Provided material →
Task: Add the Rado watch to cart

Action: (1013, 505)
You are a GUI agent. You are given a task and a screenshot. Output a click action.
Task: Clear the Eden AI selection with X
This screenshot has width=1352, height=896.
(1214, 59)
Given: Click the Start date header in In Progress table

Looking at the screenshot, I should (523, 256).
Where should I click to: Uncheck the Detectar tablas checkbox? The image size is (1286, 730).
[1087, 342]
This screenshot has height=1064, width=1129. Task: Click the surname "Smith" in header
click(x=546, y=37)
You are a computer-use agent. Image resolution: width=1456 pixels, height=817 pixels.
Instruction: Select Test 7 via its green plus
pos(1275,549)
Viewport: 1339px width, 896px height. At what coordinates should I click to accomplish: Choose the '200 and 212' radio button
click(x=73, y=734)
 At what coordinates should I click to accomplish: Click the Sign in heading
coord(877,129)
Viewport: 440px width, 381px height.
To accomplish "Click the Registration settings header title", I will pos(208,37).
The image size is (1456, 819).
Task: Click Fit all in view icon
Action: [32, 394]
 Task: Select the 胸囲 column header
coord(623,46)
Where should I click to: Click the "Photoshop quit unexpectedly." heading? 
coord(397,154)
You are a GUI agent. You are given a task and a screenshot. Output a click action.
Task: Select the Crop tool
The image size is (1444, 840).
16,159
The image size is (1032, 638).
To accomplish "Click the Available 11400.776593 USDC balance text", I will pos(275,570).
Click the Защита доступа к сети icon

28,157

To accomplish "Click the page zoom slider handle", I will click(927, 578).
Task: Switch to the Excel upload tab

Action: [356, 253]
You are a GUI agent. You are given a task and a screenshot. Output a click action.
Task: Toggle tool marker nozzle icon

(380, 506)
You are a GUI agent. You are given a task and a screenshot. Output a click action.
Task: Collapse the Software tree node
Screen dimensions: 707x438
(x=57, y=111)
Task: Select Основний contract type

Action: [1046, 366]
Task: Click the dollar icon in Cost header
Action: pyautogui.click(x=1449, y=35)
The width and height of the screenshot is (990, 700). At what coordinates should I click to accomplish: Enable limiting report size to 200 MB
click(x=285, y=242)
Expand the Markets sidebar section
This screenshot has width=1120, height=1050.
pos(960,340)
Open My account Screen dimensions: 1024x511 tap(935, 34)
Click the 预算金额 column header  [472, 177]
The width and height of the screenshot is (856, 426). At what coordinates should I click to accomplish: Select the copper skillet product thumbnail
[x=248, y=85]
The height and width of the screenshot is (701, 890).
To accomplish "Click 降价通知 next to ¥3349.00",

Exercise aim → Keeping every line exactly as it is, retype the entries shown above.

Reply to the task →
Task: Add the Rado watch to cart

Action: (1013, 505)
You are a GUI agent. You are given a task and a screenshot. Output a click action.
Task: Clear the Eden AI selection with X
This screenshot has width=1352, height=896.
(1214, 59)
Given: Click the Start date header in In Progress table

Looking at the screenshot, I should (523, 256).
Where should I click to: Uncheck the Detectar tablas checkbox? The image size is (1286, 730).
[1087, 342]
This screenshot has height=1064, width=1129. Task: Click the surname "Smith" in header
click(x=546, y=37)
You are a computer-use agent. Image resolution: width=1456 pixels, height=817 pixels.
Instruction: Select Test 7 via its green plus
pos(1275,549)
Viewport: 1339px width, 896px height. At what coordinates should I click to accomplish: Choose the '200 and 212' radio button
click(x=73, y=734)
 At what coordinates should I click to accomplish: Click the Sign in heading
coord(877,129)
Viewport: 440px width, 381px height.
To accomplish "Click the Registration settings header title", I will pos(208,37).
The image size is (1456, 819).
Task: Click Fit all in view icon
Action: [32, 394]
 Task: Select the 胸囲 column header
coord(623,46)
Where should I click to: Click the "Photoshop quit unexpectedly." heading? 
coord(397,154)
You are a GUI agent. You are given a task and a screenshot. Output a click action.
Task: Select the Crop tool
The image size is (1444, 840).
16,159
The image size is (1032, 638).
To accomplish "Click the Available 11400.776593 USDC balance text", I will pos(275,570).
Click the Защита доступа к сети icon

28,157

To accomplish "Click the page zoom slider handle", I will click(927, 578).
Task: Switch to the Excel upload tab

Action: [356, 253]
You are a GUI agent. You are given a task and a screenshot. Output a click action.
Task: Toggle tool marker nozzle icon

(380, 506)
You are a GUI agent. You are given a task and a screenshot. Output a click action.
Task: Collapse the Software tree node
Screen dimensions: 707x438
(x=57, y=111)
Task: Select Основний contract type

Action: [1046, 366]
Task: Click the dollar icon in Cost header
Action: pyautogui.click(x=1449, y=35)
The width and height of the screenshot is (990, 700). At what coordinates should I click to accomplish: Enable limiting report size to 200 MB
click(x=285, y=242)
Expand the Markets sidebar section
This screenshot has width=1120, height=1050.
pos(960,340)
Open My account Screen dimensions: 1024x511 tap(935, 34)
Click the 预算金额 column header  [472, 177]
The width and height of the screenshot is (856, 426). At what coordinates should I click to accomplish: Select the copper skillet product thumbnail
[x=248, y=85]
The height and width of the screenshot is (701, 890).
To accomplish "Click 降价通知 next to ¥3349.00",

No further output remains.